Stored data
= = = = =
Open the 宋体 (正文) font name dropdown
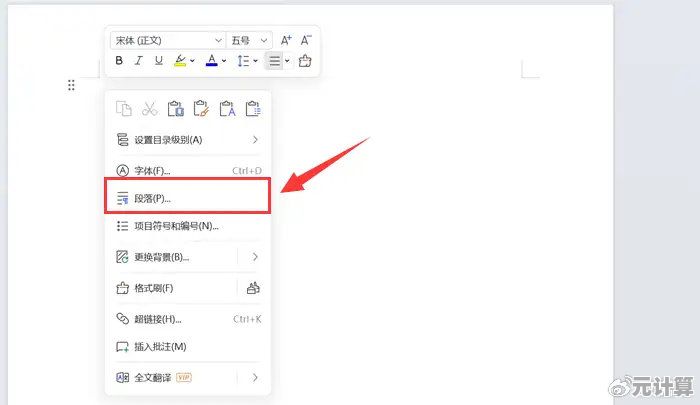Viewport: 700px width, 405px height. [x=168, y=40]
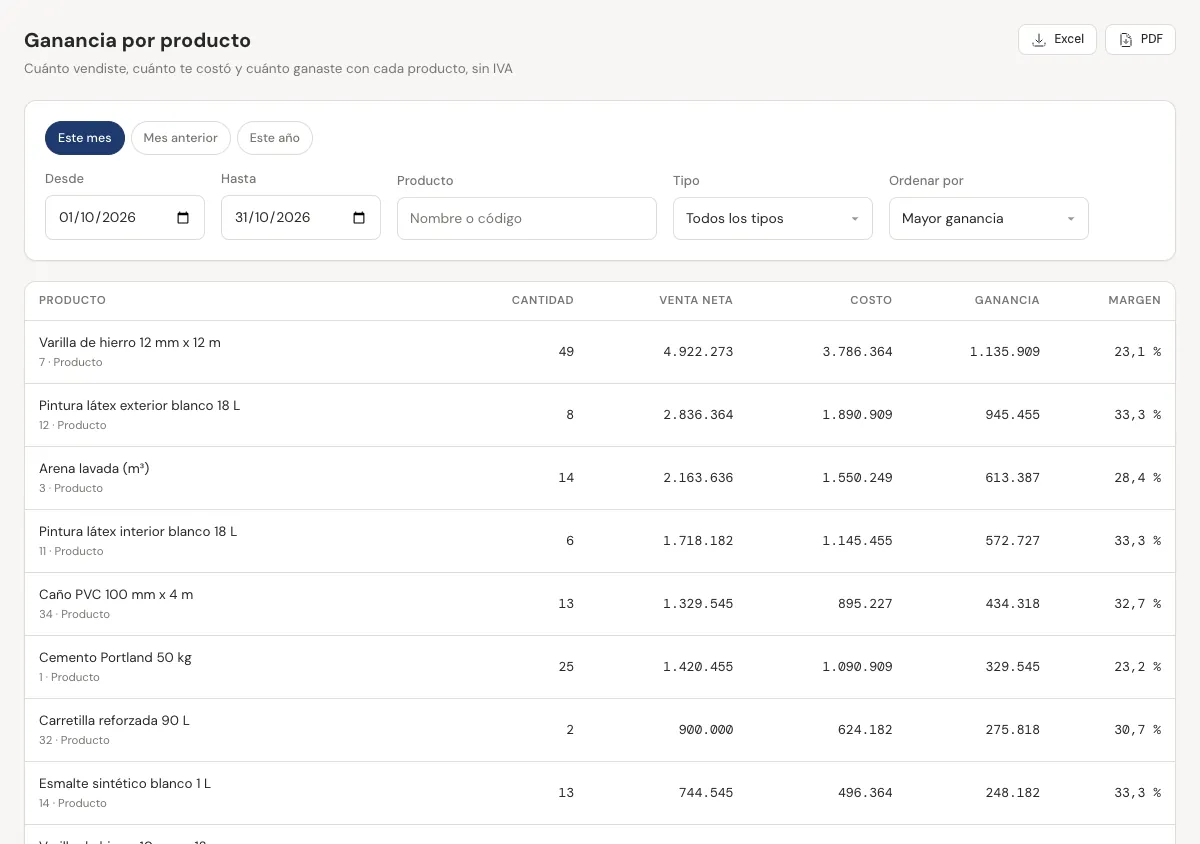Open the Varilla de hierro 12 mm row

click(x=600, y=352)
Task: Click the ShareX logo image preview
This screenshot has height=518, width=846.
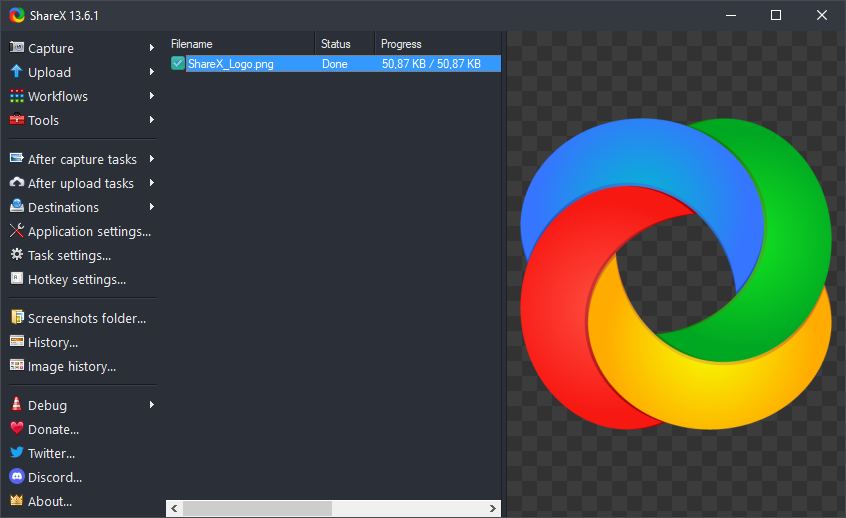Action: click(x=676, y=273)
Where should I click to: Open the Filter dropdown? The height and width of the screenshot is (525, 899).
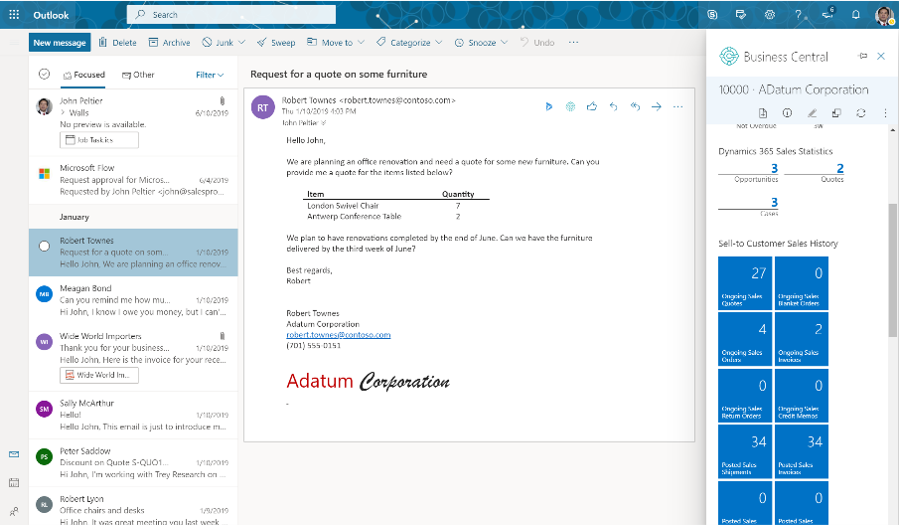[210, 75]
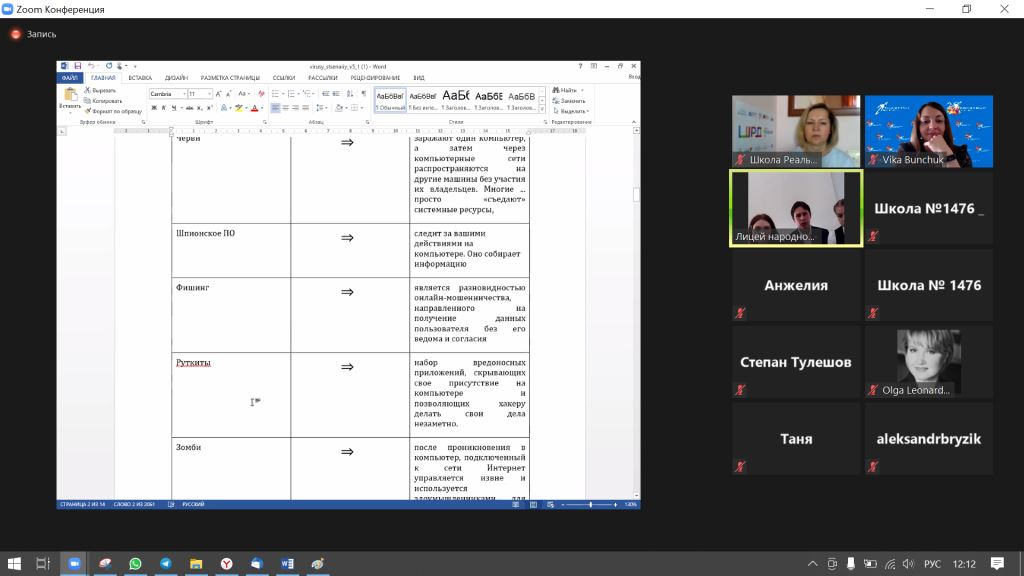Screen dimensions: 1024x576
Task: Open Telegram from the taskbar
Action: coord(166,564)
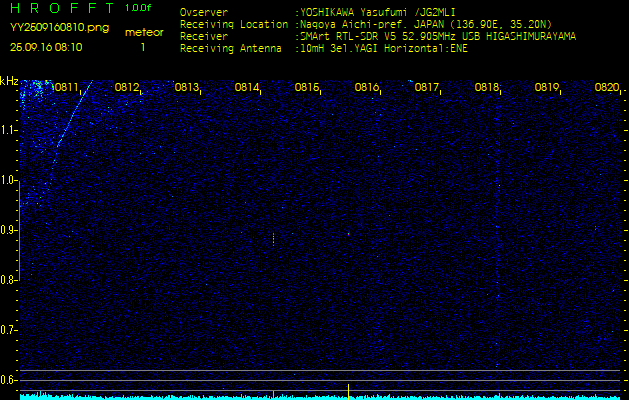Screen dimensions: 629x400
Task: Click the 0814 time tick label
Action: tap(247, 87)
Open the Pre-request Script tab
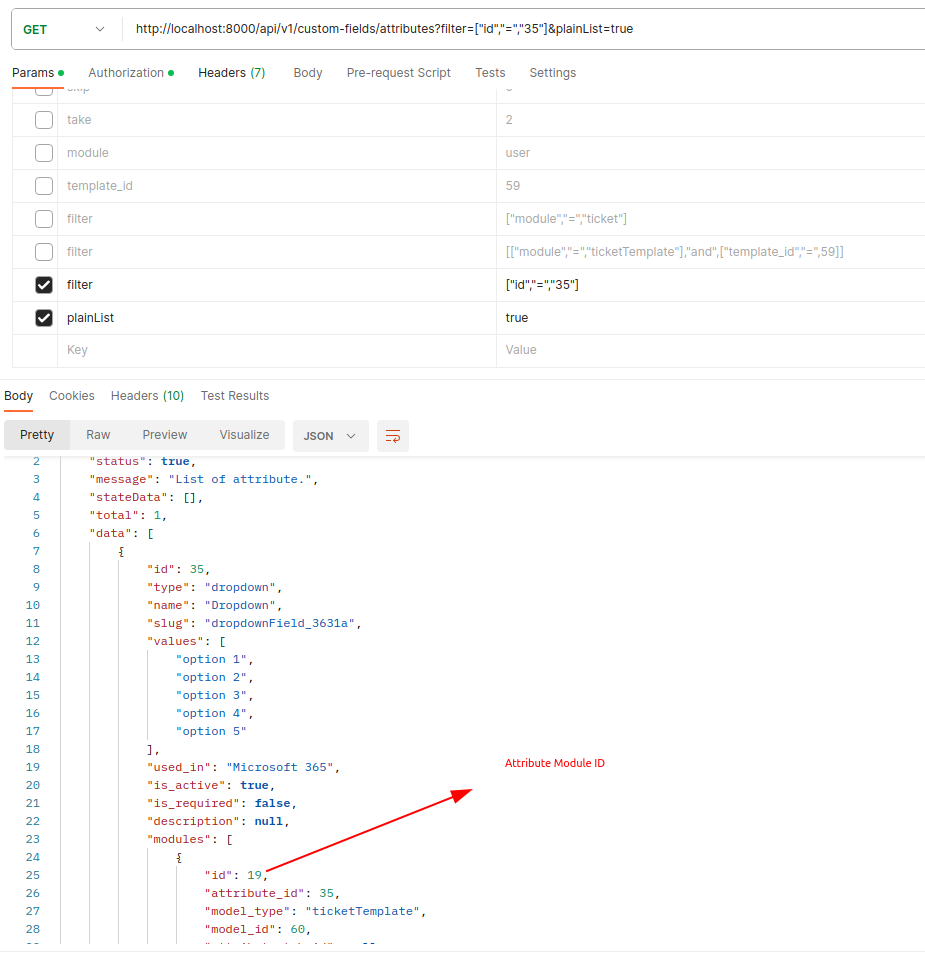Viewport: 925px width, 957px height. point(398,73)
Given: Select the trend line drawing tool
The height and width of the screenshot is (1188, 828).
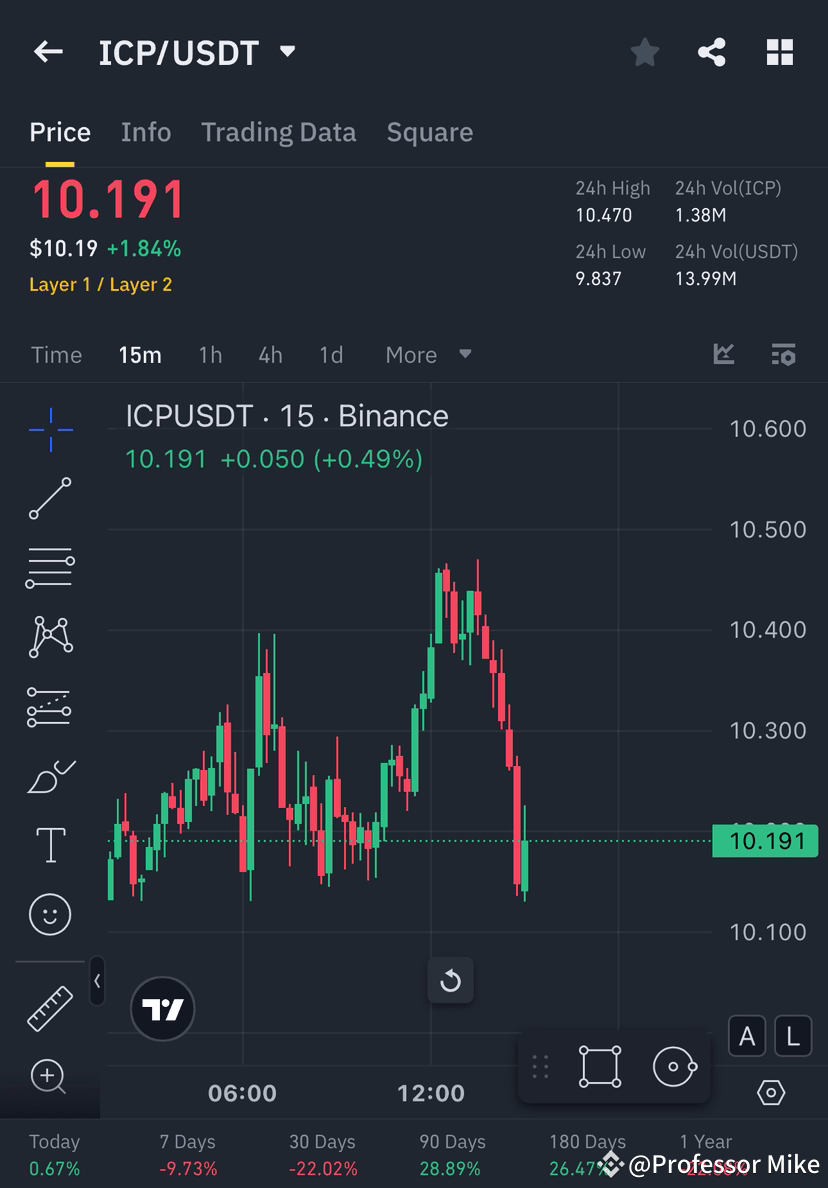Looking at the screenshot, I should point(50,498).
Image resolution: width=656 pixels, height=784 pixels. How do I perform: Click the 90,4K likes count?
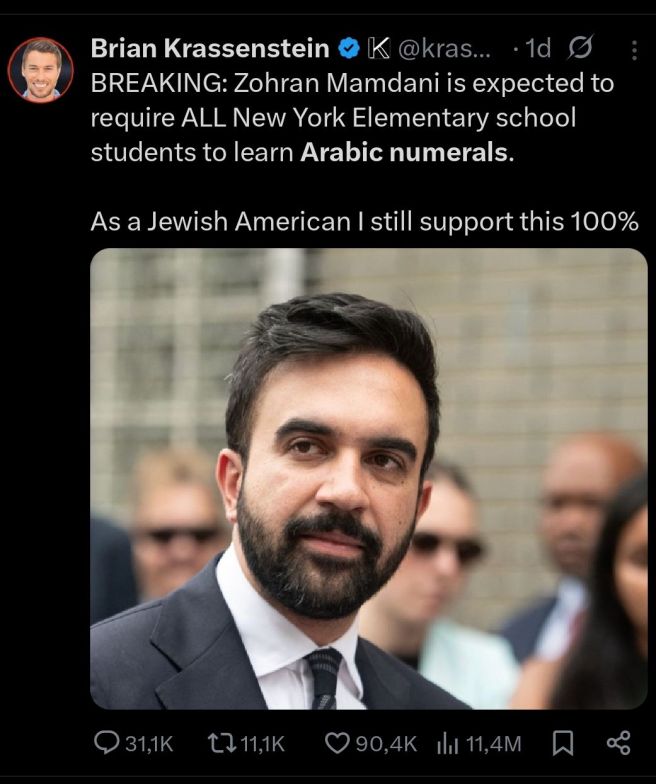click(386, 744)
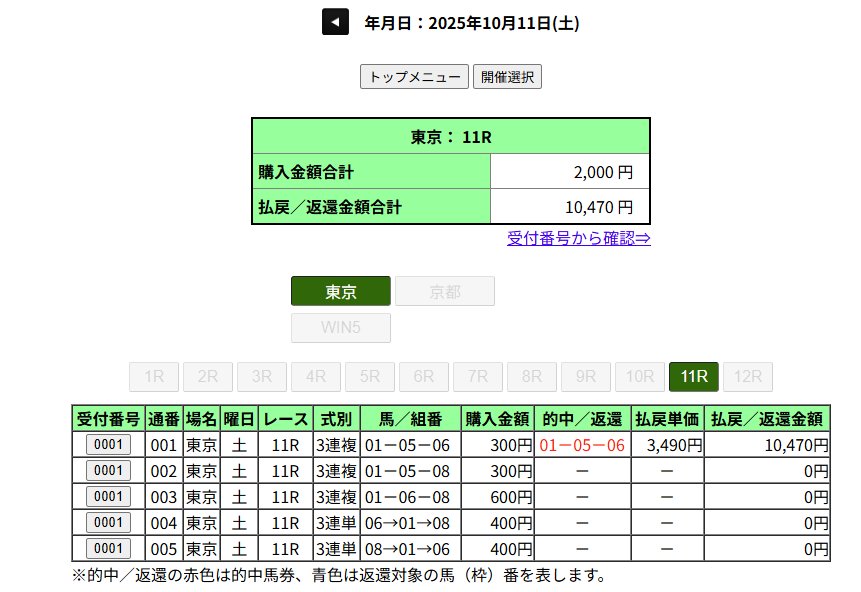Open the 受付番号から確認 link

[579, 238]
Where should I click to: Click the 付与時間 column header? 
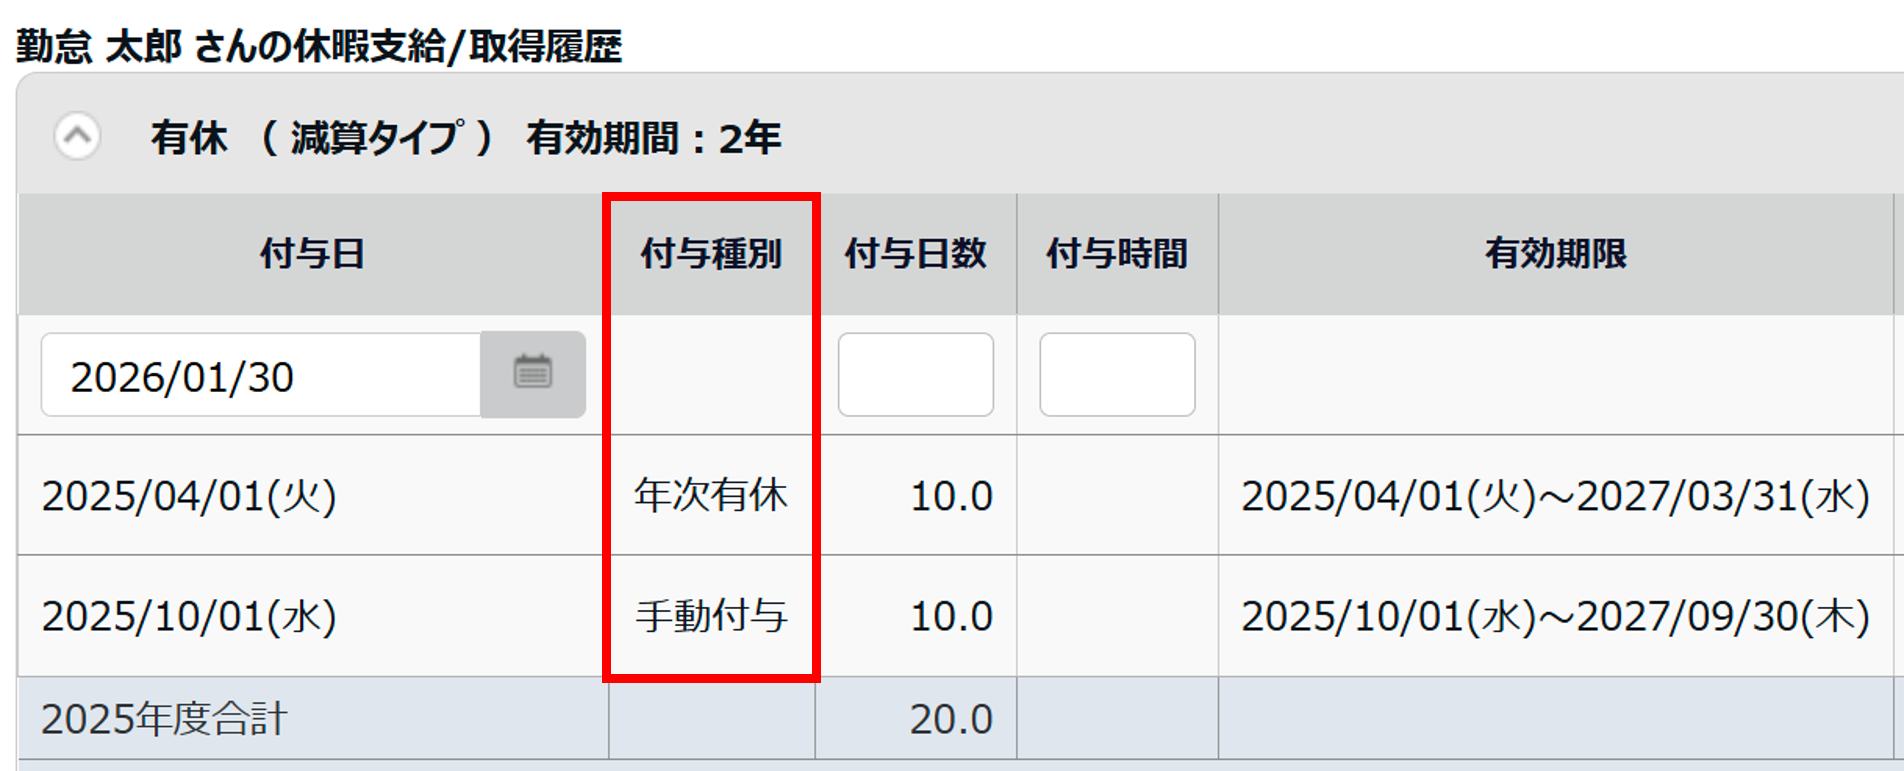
= = = = =
YOUR INSTRUCTIONS =>
Only the lines from the one with "Given: Select the trend line drawing tool" through the last line of the records above are wanted, copied exactly and with pictures omitted.

EXERCISE ANSWER =>
Given: Select the trend line drawing tool
The height and width of the screenshot is (1188, 828).
Looking at the screenshot, I should point(50,498).
Image resolution: width=656 pixels, height=784 pixels. How do I perform: Click the 90,4K likes count?
click(386, 744)
Open the 受付番号から確認 link

[579, 238]
Where should I click to: Click the 付与時間 column header? 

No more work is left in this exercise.